How Least Privilege Is Applied to Non-Human Identities
Applying least privilege to NHI means defining the minimum actions a workload must perform, then enforcing that scope through identity, network, and secret controls. The goal is not to make automation unusable. The goal is to ensure each service, job, or agent can only reach the resources required for a specific function.
A practical implementation usually starts with workload inventory and permission mapping. Teams identify which service accounts, CI/CD jobs, integrations, and API consumers actually need access, then remove inherited or legacy permissions that no longer match current usage. From there, access should be segmented by environment, function, and data sensitivity. A build job should not have the same rights as a production deployment service. A backup utility should not be able to modify application data. The NIST SP 800-207 Zero Trust Architecture supports this approach by requiring continuous verification rather than trust based on network location or historical assignment.
For NHIs, least privilege works best when paired with short-lived credentials, scoped tokens, and automation that revokes access when a task ends. That is especially important because static credentials tend to accumulate permissions over time and are hard to audit consistently. NHI Management Group research shows that 71% of NHIs are not rotated within recommended time frames and only 20% of organisations have formal offboarding and revocation processes for API keys. The operational lesson is simple: if a workload does not need standing access, it should not keep standing access.
Useful control points include:
- Per-workload service identities instead of shared accounts
- Scoped token issuance tied to task, environment, and duration
- Separate permissions for read, write, deploy, and admin functions
- Continuous permission review against real usage, not assumptions
- Immediate revocation when jobs, integrations, or agents are retired
These controls tend to break down when teams use one service account across many pipelines, environments, or third-party integrations because permissions become too broad to safely limit.
Common Mistakes That Undermine Least Privilege for NHI
Tighter access controls often increase operational overhead, requiring organisations to balance security gain against delivery speed and automation reliability. That tradeoff is real, but many teams weaken least privilege in ways that create far more risk than friction.
One common mistake is treating all machine access as interchangeable. A monitoring agent, a deployment runner, and an analytics job may all be “non-human,” but they do not need the same entitlements. Another mistake is granting temporary exceptions and never revisiting them. In NHI environments, emergency access often becomes permanent access. Guidance suggests these exceptions should be time-bound and reviewed just like any other privileged entitlement, but there is no universal standard for how frequently every NHI permission set should be revalidated.

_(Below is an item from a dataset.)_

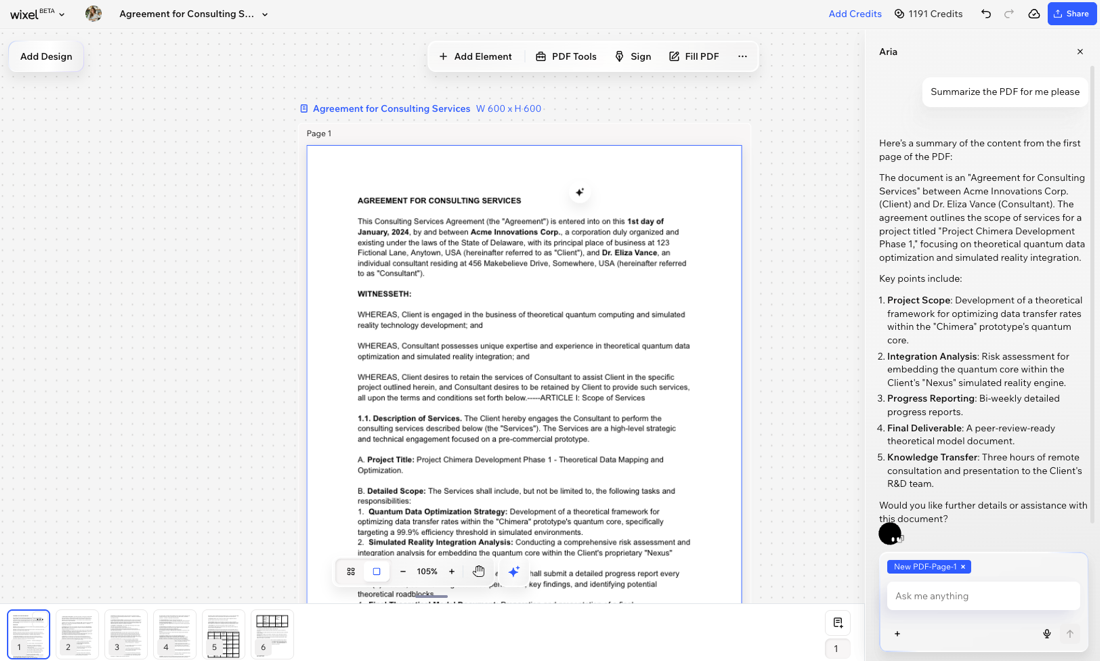Click the Share button
Image resolution: width=1100 pixels, height=661 pixels.
point(1071,13)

A second failure mode is relying on static credentials in systems that change too fast for manual governance. NHI Management Group’s 2026 Infrastructure Identity Survey found that 67% of organisations still rely heavily on static credentials despite the risks they pose to agentic AI deployments, and systems with least-privileged AI access had a 17% incident rate versus 76% for over-privileged systems. That gap reinforces a practical point: least privilege must be enforced continuously, not only at provisioning time.
Least privilege also becomes harder in environments with shared infrastructure, fast-moving CI/CD pipelines, or autonomous AI agents that can chain tools unpredictably. In those cases, permission boundaries need to be explicit, short-lived, and observable, or they will be bypassed by operational convenience.

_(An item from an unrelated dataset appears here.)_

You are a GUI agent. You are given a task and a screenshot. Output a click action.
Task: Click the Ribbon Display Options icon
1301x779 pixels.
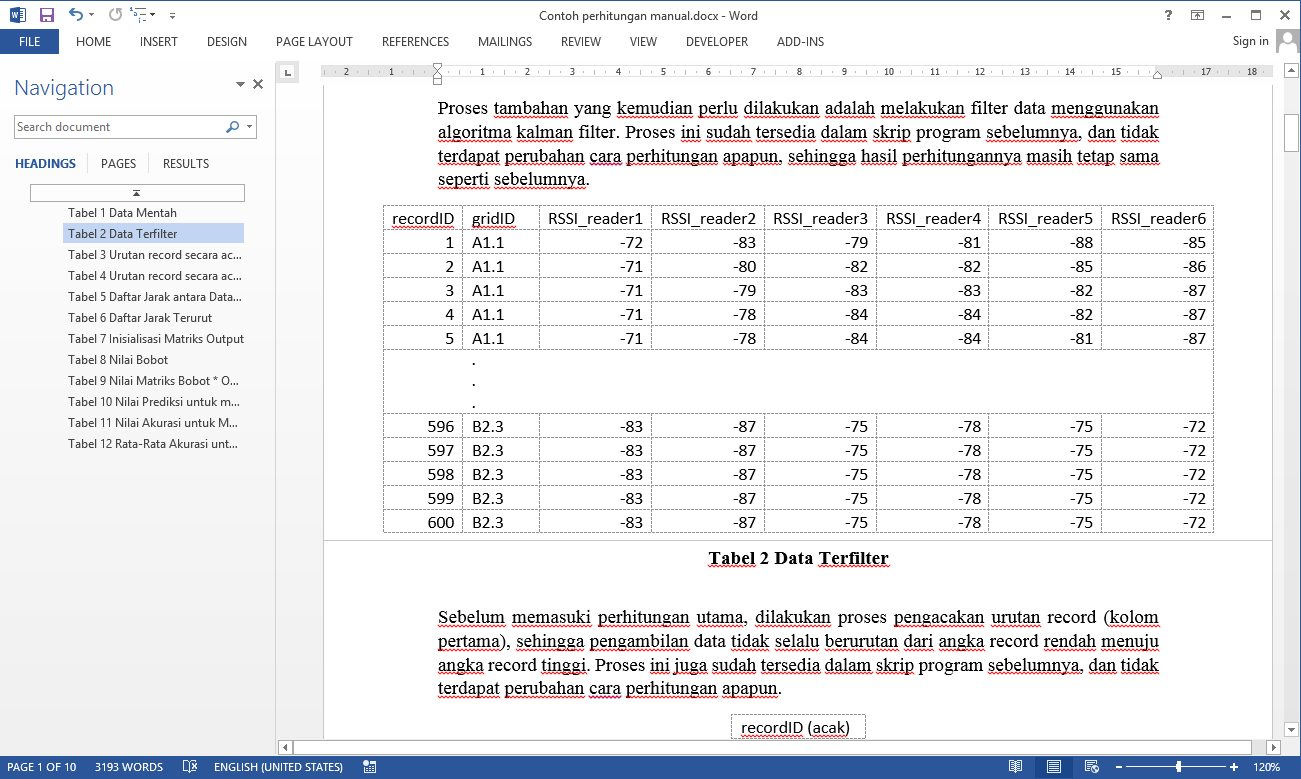pyautogui.click(x=1197, y=15)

Standards & Framework Alignment
This section maps relevant standards and security frameworks to the operational risks and controls described in this guidance.
OWASP Non-Human Identity Top 10 address the attack and risk surface, while NIST CSF 2.0 and NIST Zero Trust (SP 800-207) set the governance and control requirements practitioners need to meet.

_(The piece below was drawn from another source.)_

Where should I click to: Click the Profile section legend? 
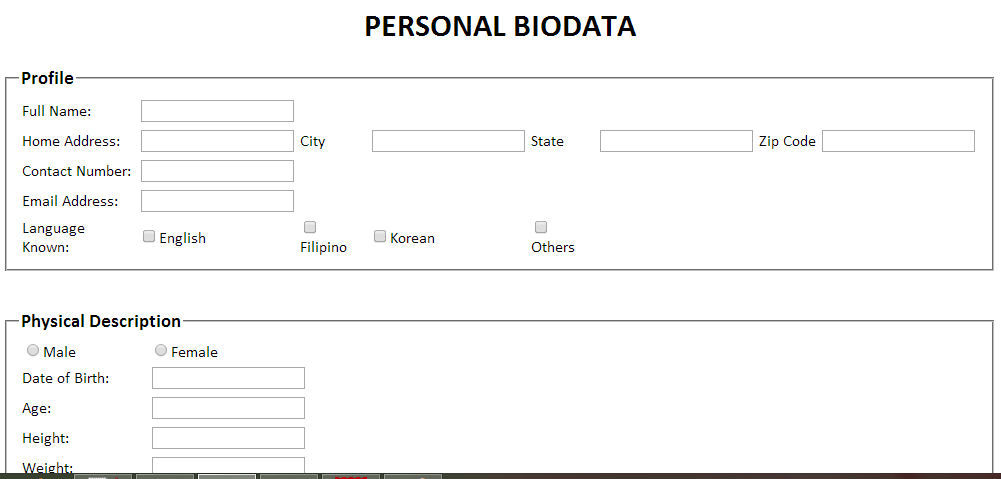(x=47, y=79)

| Framework | Control / Reference | Relevance |
|---|---|---|
| OWASP Non-Human Identity Top 10 | NHI-03 | Least privilege directly reduces over-scoped NHI access and blast radius. |
| NIST CSF 2.0 | PR.AC-4 | Access management covers identity permissions for machine accounts and services. |
| NIST Zero Trust (SP 800-207) | PR.AC | Zero Trust requires continuous verification instead of implicit machine trust. |
Inventory NHI permissions, remove excess scope, and enforce task-specific access by default.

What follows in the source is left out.